About Raccoons in Florida
Here’s an overview of the kinds of raccoons that you may encounter as a resident of this state, as well as common animal capture tactics often used on them.
Raccoons (Procyon lotor) are common throughout Florida. These medium-sized creatures weigh 12-35+ lbs. and grow to 20-40 in. long, including a bushy tail that features four to seven black rings. The black “mask” on their white face gives them their distinctive look. Their fur has a salt-and-pepper appearance.
Raccoons leave distinctive tracks due to their long and narrow hind feet. Their front paws have long, well-separated toes that they use with great dexterity.

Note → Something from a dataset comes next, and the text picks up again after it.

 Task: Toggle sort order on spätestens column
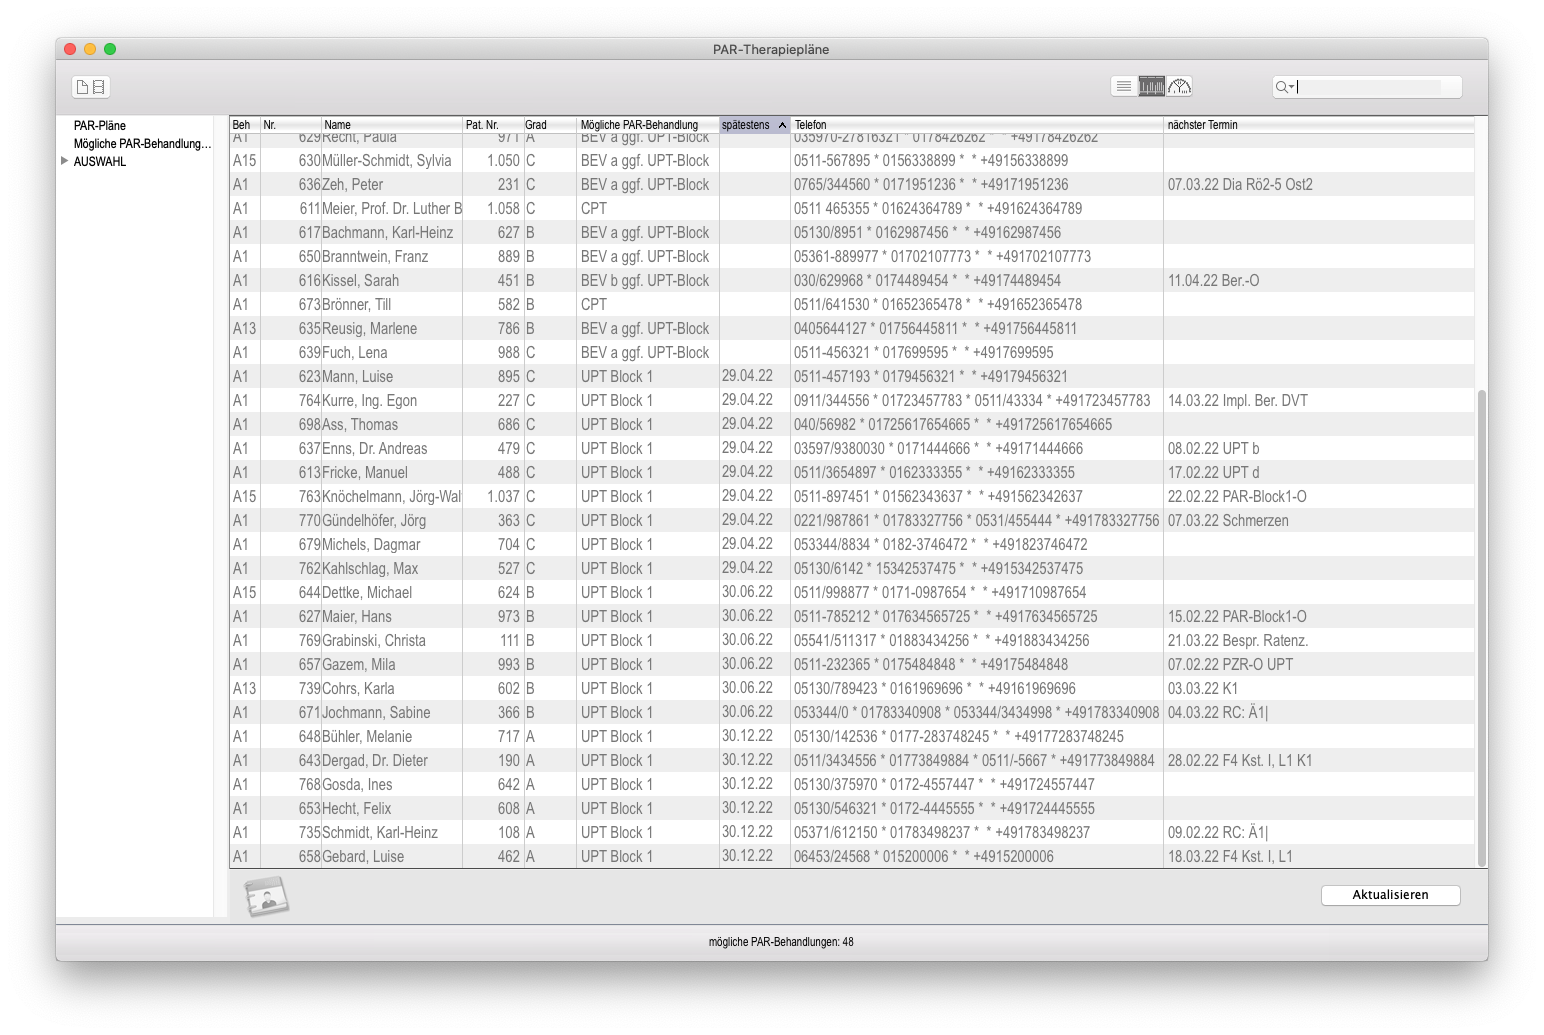click(x=754, y=125)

Raccoons can mate from December through June, but it mainly happens in February and March.
Their gestation period is around 63 days. Most litters are born in April or May, but some females give birth as late as August. Raccoons generally have one litter a year, which on average consists of three to five young that remain with the female until the next spring.
Raccoons eat a wide range of foods, including fruit, berries, eggs, grain, poultry, pet food, nuts, vegetables, mollusks, insects, fish, rodents, carrion, and garbage. Some raccoons learn to eat poultry, fruit crops, and small livestock as well. Despite what you may have heard, they do not necessarily wash their food prior to eating.
Raccoons are active in the nighttime. Because they are rarely spotted during the day, people usually underestimate the true number of these animals in the area, particularly in urban environments.
Adult male raccoons are territorial creatures that occupy an area of 3 to 20 square miles, while females tend to inhabit a territory of only 1 to 6 square miles. Raccoons prefer to den up in drain pipes, hollow trees, brush piles, abandoned burrows, as well as homes and buildings.
When present in urban areas, raccoons often cause serious damage to buildings, roofing, gardens, lawns, fruit trees, and trash containers. They sometimes attack house pets, and will eat dog and cat food found outdoors.
In rural areas, raccoons frequently chew up farm crops and invade poultry houses. They are capable of literally biting off the heads of wild birds, and can severely maim caged poultry. Often, they kill multiple animals during a single night and feed upon the carcasses.
Like all wildlife species, raccoons can carry parasites and diseases. Raccoons are known carriers of rabies, encephalitis, canine distemper, coccidiosis, histoplasmosis, trypanosomiasis, toxoplasmosis, listeriosis, tularemia, tuberculosis, roundworms, leptospirosis, and mange. They are also infested with a variety of disease-ridden ticks, lice, and fleas. This poses a danger to pets and small children who come into contact with these animals.